Une chose est sûre : à trop vouloir contenter ses alliés, le Parti socialiste risque de ne pas pouvoir bénéficier seul d’une majorité absolue. Contrairement à 1981.
L’UMP veut conserver son unité
Dès dimanche soir, les ténors de l’UMP avaient les yeux braqués vers le "troisième tour". Avec un letimotiv, martelé à toutes les sauces : la menace d’un Etat tout socialiste. La gauche contrôle en effet le Sénat, la majorité des départements et des grandes villes, et la quasi-totalité des régions. "Ce serait un danger terrible si la gauche et le Parti socialiste avaient tous les pouvoirs politiques en France", a ainsi déclaré Xavier Bertrand sur France 2. "Je demande aux Français un vote d'équilibre des pouvoirs", a appelé le ministre du Travail.
Mais ce qui guette l’UMP, c’est bien le risque d’une implosion. D’abord parce que le parti risque de se déchirer sur la stratégie à adopter vis-à-vis du Front national. Au plan local, des candidats, notamment issus de la Droite populaire, l’aile dure de l’UMP, pourrait être tentés par une alliance avec le FN. Au plan national, une guerre des chefs pourraient poindre, entre Jean-François Copé, actuel secrétaire général, François Fillon, futur ex-Premier ministre, et Alain Juppé, futur ex-ministre des Affaires étrangères. A ce titre, le bureau politique extraordinaire, réuni dès lundi, peut déjà être décisif.
Alors les appels préventifs se sont multipliés dès dimanche soir. "L'UMP doit devenir une grande force d'opposition républicaine et unie", a déclaré sur Europe 1 l’ex-Premier ministre Jean-Pierre Raffarin, insistant : "Il faut garder cette unité à l'UMP". Même tonalité chez Jean-François Copé. "Il nous faut être rassemblé pour les législatives… et au-delà", a déclaré le patron de l’UMP à la Mutualité. A voir.
Le FN en appelle aux électeurs de l’UMP
Le Front national, lui, est à l’affût. Il donnerait bien à l’UMP le rôle de l’arroseur arrosé. Alors que Nicolas Sarkozy n’a eu de cesse d’appeler les (nombreux) électeurs de Marine Le Pen (17,9%) à le rejoindre lors du second tour de l’élection présidentielle, le parti frontiste, qui se lancera sous la bannière "Rassemblement bleu marine", lui rend désormais la monnaie de sa pièce. "Nous appelons les électeurs qui ont voté Nicolas Sarkozy à rejoindre le ‘Rassemblement bleu marine’, en tout cas dans les urnes, pour qu'il y ait à l'Assemblée un groupe parlementaire Front national qui permette de défendre les idéaux patriotiques", a ainsi lâché Louis Aliot, numéro 2 du FN, sur France info lundi matin.

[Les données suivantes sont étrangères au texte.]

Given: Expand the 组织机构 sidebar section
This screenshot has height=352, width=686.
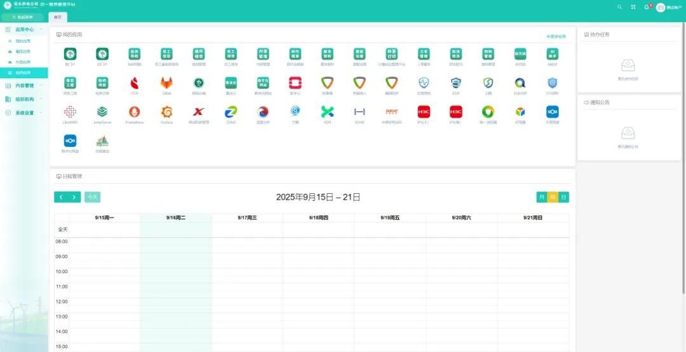Looking at the screenshot, I should [24, 99].
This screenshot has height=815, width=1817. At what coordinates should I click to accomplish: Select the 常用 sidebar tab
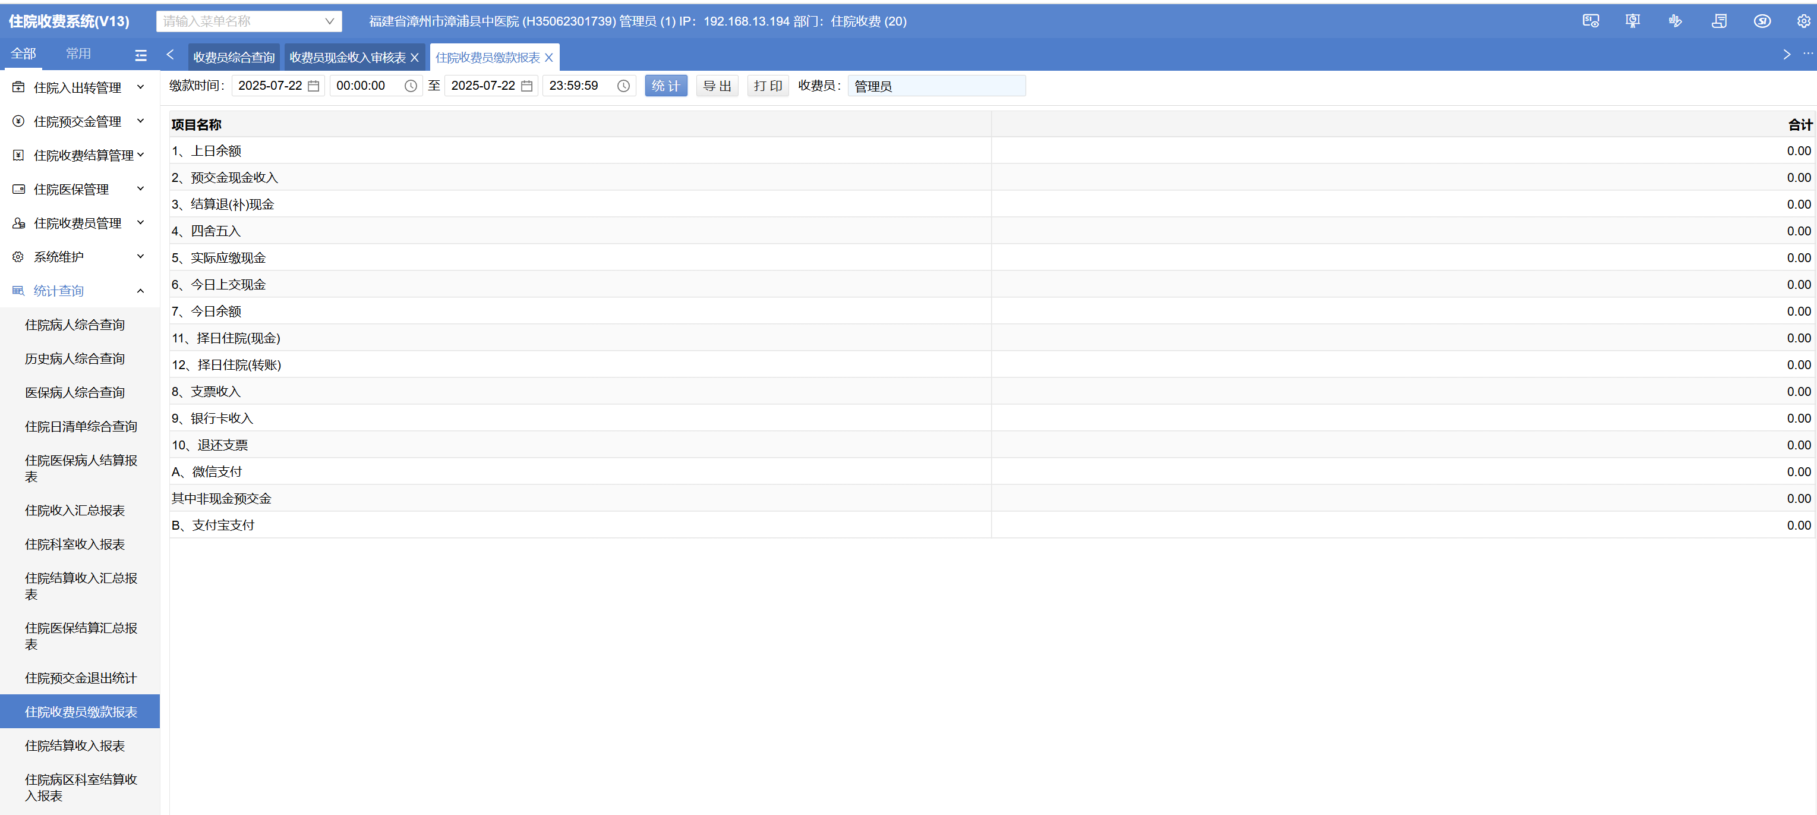coord(78,54)
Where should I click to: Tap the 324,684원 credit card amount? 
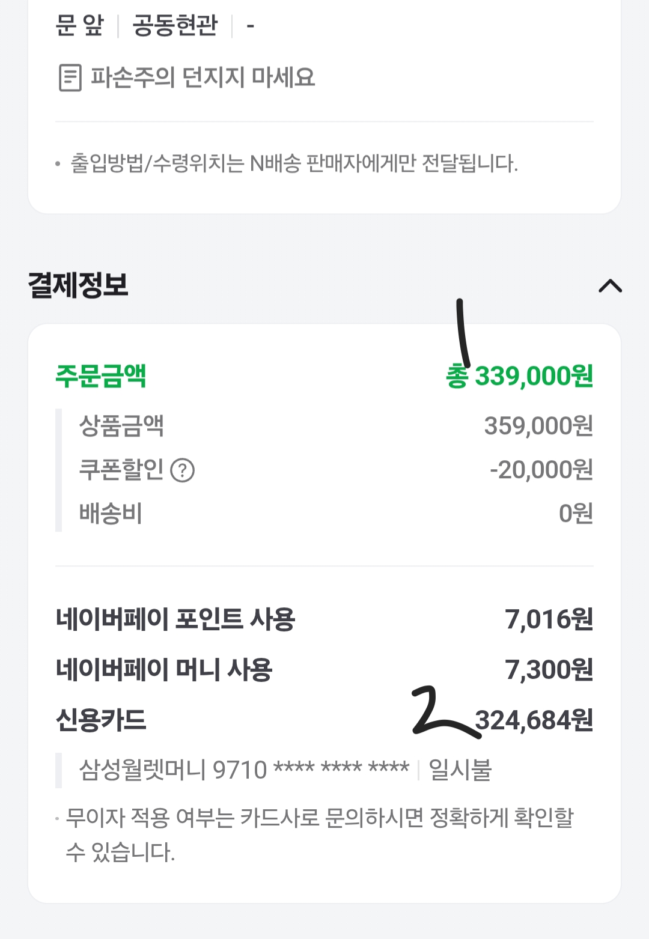coord(534,720)
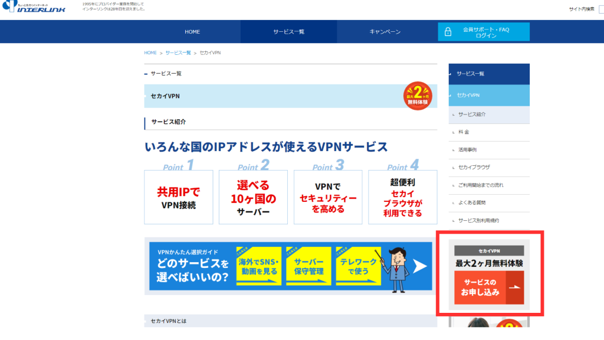
Task: Select the キャンペーン navigation item
Action: tap(385, 32)
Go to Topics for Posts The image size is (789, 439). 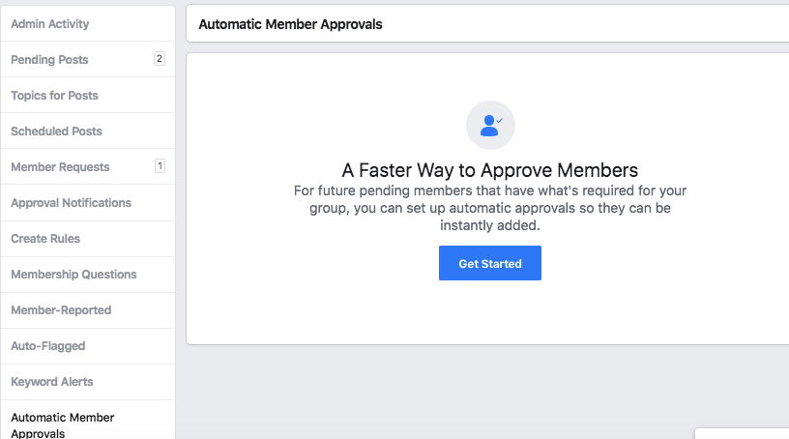88,95
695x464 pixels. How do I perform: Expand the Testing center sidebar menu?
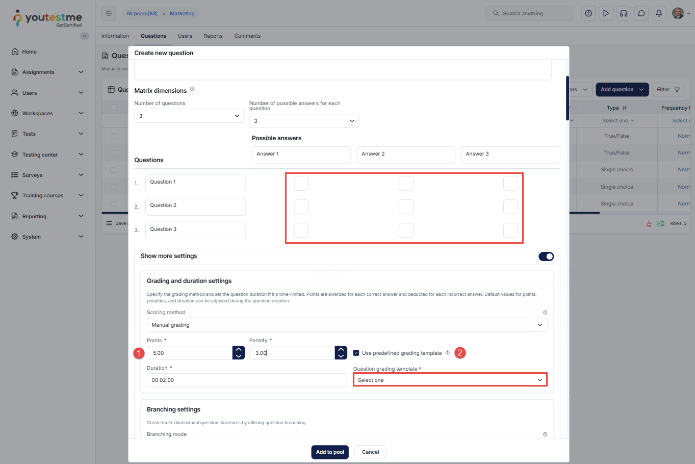47,154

Mais le Front national voit en fait plus loin. "L'UMP ne peut pas rassembler, elle ne peut pas être en tête de cette opposition aux socialistes et aux communistes, elle est le parti de l'échec, elle est le parti qui a mis la France dans l'état où elle est aujourd'hui", a attaqué Louis Aliot. "Il est urgent de procéder à une recomposition de la droite et, dans cette recomposition, Marine Le Pen est la mieux placée", a-t-il conclu. Dans ces élections législatives, les intentions du FN sont donc limpides.